Mathews Journal of Gynecology & Obstetrics

2572-6501

Current Issue Volume 8, Issue 2 - 2024

Sister Mary Joseph Nodule Found As a Cutaneous Manifestation of Metastatic Ovarian Carcinoma: A Case Report

Chigozie C Okongwu1,*, Adeyemi A Adefidipe1, Olaejirinde O Olaofe2, Badru D Muhydeen1, James O Oladele1

1Department of Morbid Anatomy and Forensic Medicine, Obafemi Awolowo University Teaching Hospitals Complex, Nigeria

2Department of Morbid Anatomy and Forensic Medicine, Faculty of Basic Medical Sciences, College of Health Sciences, Obafemi Awolowo University, Nigeria

*Corresponding author: Chigozie C Okongwu, Department of Morbid Anatomy and Forensic Medicine, Obafemi Awolowo University Teaching Hospitals Complex, Ile-Ife, Osun State, Nigeria, Phone: 08065775396, E-mails: [email protected]; [email protected]

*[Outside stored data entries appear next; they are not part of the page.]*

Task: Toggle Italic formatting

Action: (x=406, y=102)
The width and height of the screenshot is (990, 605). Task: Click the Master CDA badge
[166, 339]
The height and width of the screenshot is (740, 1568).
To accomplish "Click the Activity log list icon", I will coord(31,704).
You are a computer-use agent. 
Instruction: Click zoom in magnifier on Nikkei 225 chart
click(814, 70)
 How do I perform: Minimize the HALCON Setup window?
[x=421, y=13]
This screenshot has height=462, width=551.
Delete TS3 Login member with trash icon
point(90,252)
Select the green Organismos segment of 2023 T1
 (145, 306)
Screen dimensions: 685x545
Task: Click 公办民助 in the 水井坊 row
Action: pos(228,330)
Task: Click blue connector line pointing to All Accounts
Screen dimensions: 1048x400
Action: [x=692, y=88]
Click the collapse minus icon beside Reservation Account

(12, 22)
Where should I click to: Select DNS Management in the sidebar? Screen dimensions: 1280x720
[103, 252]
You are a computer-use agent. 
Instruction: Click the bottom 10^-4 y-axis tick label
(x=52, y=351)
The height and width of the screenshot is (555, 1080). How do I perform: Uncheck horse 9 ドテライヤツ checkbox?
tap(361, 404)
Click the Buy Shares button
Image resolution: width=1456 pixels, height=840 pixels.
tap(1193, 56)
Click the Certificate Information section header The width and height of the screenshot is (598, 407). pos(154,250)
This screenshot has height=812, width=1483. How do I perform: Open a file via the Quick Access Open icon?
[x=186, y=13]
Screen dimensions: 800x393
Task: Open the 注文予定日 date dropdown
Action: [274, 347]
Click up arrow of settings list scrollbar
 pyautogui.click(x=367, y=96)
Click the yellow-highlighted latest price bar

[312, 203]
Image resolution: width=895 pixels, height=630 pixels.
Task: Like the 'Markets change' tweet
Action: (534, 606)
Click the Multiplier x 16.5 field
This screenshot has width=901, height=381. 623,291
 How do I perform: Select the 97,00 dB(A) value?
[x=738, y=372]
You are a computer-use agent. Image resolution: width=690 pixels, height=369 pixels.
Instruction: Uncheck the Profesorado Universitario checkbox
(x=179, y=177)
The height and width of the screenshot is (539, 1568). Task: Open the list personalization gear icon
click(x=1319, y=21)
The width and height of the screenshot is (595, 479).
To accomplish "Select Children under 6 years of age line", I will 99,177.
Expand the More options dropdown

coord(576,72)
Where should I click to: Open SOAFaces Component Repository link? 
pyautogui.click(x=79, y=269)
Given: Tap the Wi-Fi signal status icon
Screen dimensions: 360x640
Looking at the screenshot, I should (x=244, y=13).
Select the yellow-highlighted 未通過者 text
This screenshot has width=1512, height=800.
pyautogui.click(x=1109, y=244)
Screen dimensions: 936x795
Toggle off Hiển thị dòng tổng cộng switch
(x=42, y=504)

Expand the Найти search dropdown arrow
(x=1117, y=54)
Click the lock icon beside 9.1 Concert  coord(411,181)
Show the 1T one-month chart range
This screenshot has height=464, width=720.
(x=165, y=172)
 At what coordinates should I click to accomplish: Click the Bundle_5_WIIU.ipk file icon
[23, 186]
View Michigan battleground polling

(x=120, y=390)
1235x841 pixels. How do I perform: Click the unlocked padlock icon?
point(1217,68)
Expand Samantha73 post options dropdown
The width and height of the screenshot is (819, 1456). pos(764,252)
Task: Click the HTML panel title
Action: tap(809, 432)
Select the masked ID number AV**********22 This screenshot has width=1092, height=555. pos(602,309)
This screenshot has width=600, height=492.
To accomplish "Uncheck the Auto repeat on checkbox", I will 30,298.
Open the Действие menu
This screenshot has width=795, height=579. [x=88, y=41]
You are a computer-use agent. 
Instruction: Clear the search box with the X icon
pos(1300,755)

Received Date: April 13, 2024

Published Date: May 22, 2024

Citation: Okongwu CC, et al. (2024). Sister Mary Joseph Nodule Found As a Cutaneous Manifestation of Metastatic Ovarian Carcinoma: A Case Report. Mathews J Gynecol Obstet. 8(2):36.

Copyrights: Okongwu CC, et al. © (2024).

ABSTRACT

Background: Sister Mary Joseph’s nodule is a medical eponym used for a rare umbilical metastatic lesion presenting as a palpable nodule protruding into the umbilicus resulting from an advanced intra-abdominal and or pelvic malignancy. It is an uncommon but yet significant finding. Case Presentation: We report a 67-year-old woman with imaging findings of a metastatic right ovarian tumor with Sister Mary Joseph’s nodule. A total abdominal hysterectomy with bilateral salpingo-oophorectomy, umbilical nodule, and infracolic omentum resections was performed and a histopathology diagnosis of bilateral low-grade ovarian serous papillary cystadenocarcinoma with metastases to the umbilicus and omentum was made. Conclusion: Sister Mary Joseph’s nodule is a rare and often a poor prognostic sign of a disseminated intra-abdominal and or pelvic malignancy. There is a need to consider this lesion as a differential diagnosis of an advanced intra-abdominal and or pelvic malignancy.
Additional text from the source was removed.